Veteran broadcaster, advertiser, teacher, musician, mother, grandmother, great-grandmother Jane Grace Esau (JGE) (78, still has that confident, sweet voice which graced airwaves on the then Rhodesia Broadcasting Corporation (RBC) Radio 1 in the 1960s.

Esau is one unsung heroine in broadcasting whose fame faded as soon as she left ZBC. Our correspondent Beaullah T Mbirimi (BTM) had an interview with Esau (JGE) at the latter’s Marlborough house. Below are the excerpts:

BTM: What should I call you during this interview, madam?

JGE: My friends call me Gogo Jane and I am comfortable with that. You are welcome to call me Gogo Jane.

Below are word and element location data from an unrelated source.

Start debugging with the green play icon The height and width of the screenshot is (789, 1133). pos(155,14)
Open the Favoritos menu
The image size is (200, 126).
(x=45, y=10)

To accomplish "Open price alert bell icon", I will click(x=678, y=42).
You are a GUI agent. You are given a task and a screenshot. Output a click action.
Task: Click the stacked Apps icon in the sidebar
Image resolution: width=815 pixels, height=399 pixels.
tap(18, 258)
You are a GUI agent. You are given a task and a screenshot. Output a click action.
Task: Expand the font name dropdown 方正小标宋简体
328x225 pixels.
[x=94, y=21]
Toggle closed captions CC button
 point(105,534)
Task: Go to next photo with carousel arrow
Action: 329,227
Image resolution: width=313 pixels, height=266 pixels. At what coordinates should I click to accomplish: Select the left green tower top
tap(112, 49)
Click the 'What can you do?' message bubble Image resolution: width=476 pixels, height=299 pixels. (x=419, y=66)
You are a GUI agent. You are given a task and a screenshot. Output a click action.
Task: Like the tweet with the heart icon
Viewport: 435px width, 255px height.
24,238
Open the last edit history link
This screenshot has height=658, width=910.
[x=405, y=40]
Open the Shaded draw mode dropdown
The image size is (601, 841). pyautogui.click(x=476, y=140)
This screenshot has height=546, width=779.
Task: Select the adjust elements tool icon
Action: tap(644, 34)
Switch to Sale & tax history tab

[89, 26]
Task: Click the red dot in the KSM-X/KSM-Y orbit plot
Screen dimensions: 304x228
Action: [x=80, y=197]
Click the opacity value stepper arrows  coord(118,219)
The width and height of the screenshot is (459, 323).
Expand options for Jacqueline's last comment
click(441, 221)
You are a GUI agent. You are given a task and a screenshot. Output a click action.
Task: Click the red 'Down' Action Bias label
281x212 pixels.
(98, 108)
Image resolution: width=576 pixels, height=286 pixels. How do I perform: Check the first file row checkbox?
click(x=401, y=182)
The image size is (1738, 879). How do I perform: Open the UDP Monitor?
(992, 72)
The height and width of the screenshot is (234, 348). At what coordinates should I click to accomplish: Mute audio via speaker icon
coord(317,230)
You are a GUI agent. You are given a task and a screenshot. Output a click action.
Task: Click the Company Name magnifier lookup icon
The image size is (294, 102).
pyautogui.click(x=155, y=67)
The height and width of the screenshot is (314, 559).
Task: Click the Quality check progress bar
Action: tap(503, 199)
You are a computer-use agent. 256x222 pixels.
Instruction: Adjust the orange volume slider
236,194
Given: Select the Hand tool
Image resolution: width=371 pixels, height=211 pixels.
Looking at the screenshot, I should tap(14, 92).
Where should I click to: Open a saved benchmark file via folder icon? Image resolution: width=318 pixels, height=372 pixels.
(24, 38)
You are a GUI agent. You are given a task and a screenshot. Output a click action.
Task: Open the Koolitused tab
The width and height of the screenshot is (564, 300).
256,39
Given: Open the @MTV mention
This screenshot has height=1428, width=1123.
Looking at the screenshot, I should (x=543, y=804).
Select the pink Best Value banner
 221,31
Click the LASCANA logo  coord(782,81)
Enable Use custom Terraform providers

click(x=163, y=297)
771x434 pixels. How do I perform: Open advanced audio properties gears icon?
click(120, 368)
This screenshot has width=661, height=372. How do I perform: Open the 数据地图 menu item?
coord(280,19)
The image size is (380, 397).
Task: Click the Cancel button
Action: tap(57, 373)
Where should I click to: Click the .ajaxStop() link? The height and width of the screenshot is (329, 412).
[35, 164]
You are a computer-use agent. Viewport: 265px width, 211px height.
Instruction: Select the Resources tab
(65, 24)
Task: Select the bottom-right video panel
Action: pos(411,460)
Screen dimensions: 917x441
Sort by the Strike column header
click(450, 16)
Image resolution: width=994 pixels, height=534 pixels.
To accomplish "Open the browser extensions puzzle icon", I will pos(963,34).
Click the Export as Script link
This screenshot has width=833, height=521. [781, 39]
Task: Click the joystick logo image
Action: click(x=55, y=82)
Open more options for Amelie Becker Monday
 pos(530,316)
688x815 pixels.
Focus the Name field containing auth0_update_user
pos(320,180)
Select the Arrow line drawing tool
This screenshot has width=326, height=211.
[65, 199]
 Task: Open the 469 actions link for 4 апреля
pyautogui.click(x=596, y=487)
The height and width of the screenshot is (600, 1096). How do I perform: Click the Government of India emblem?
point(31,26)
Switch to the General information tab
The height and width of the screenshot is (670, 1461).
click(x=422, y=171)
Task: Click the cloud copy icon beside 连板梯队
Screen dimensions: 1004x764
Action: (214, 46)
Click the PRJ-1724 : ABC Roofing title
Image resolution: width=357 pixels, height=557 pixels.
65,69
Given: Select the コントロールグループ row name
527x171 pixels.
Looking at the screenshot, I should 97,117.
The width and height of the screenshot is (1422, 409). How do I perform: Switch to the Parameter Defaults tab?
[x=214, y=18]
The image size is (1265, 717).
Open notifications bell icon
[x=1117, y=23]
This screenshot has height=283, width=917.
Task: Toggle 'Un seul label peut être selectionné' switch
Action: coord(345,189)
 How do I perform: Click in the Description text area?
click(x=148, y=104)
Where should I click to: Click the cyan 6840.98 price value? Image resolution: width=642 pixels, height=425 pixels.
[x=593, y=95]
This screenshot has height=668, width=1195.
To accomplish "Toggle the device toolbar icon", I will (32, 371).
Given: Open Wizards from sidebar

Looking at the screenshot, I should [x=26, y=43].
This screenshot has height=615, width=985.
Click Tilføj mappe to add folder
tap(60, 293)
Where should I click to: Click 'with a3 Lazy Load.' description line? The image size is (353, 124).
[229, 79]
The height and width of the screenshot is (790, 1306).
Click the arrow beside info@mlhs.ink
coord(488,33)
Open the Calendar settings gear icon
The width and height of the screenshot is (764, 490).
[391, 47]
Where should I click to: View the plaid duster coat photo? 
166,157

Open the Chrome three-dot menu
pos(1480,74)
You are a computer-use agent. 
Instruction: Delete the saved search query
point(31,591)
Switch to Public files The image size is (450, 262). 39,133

BTM: Thanks Gogo Jane, please give us an overview of who Jane Grace Esau is.

JGE: I started as a teacher for 18 years and one teacher whom I had worked with in Marondera and was then assistant broadcaster at Audio Visual Services (AVS), informed me of an opening for the post he was resigning from at AVS. Interviews were conducted with nine other candidates and I got the job.

BTM : Why did you leave teaching?

JGE : I did not leave teaching because it was bad, but doing radio lessons was teaching, in a way.

BTM : So did people start to know your voice during radio lessons?

JGE: No, no, no. Radio lessons were a fuel to the fire which had already started during commercials with Sales House. Broadcasting houses called me for different commercials and programmes like In the Kitchen with Jane, Crystal Sweets — the Sweet Life, Dairiboard Show and many others. By the way, I was once in the police force.

BTM: Tell me more, Gogo Jane.

JGE : I was trained for six months and worked as a qualified policewoman. I graduated at Chitungwiza Police Station and our group was the one which opened Chitungwiza Police Station. For the love of my country, I used to double at ZBC and then report for duty at Southerton Police Station and then to Marlborough Police when I moved residence from Southerton to Marlborough. I resigned voluntarily after many years because I felt it was too much on my plate.

BTM: I notice your voice has not changed at all. What’s your secret, Gogo Jane?

JGE: It’s a gift from God. Sheer luck if I may say so. I haven’t done anything to keep it. Young men used to ask for dates while I was still at ZBC, but got disappointed when they saw the person behind the voice.

BTM: May I just take you back a bit and ask you to give us a brief history of yourself, from birth to date.

JGE : I was born Jana Grace Esau on June 25 1933
in Penhalonga, to a Manyika mother and a Malawian father. I am the first-born in a family of nine; seven girls and two boys (one is late) I did my education at Old Umtali Mission, Hartzell Upper Primary, Hartzell Secondary School. I was assisted by missionaries till I went to train as a teacher at Morgenster Mission.

When I qualified as a teacher I went into the field first at Bonda Mission in 1955, St Matthias Primary School at Mutasa from 1956 to 1957, Marandellas Undenominational School, 1958 to 1962 and finally Shingirayi Primary School in Mbare (then Harare) in 1962. It was at Shingirayi School that I discovered broadcasting through radio lessons.

BTM: Tell me about your family.

JGE : I have four sons (one is late) and one daughter, 22 grandchildren, 10 great-grandchildren. I stay with five grandchildren whose mother passed away and the father is overseas and one niece. My eldest great-grandchild is in Form 4

BTM: Finally, any word to upcoming and potential broadcasters?

JGE : Please get proper training and attend workshops and refresher courses because your job involves talking to people.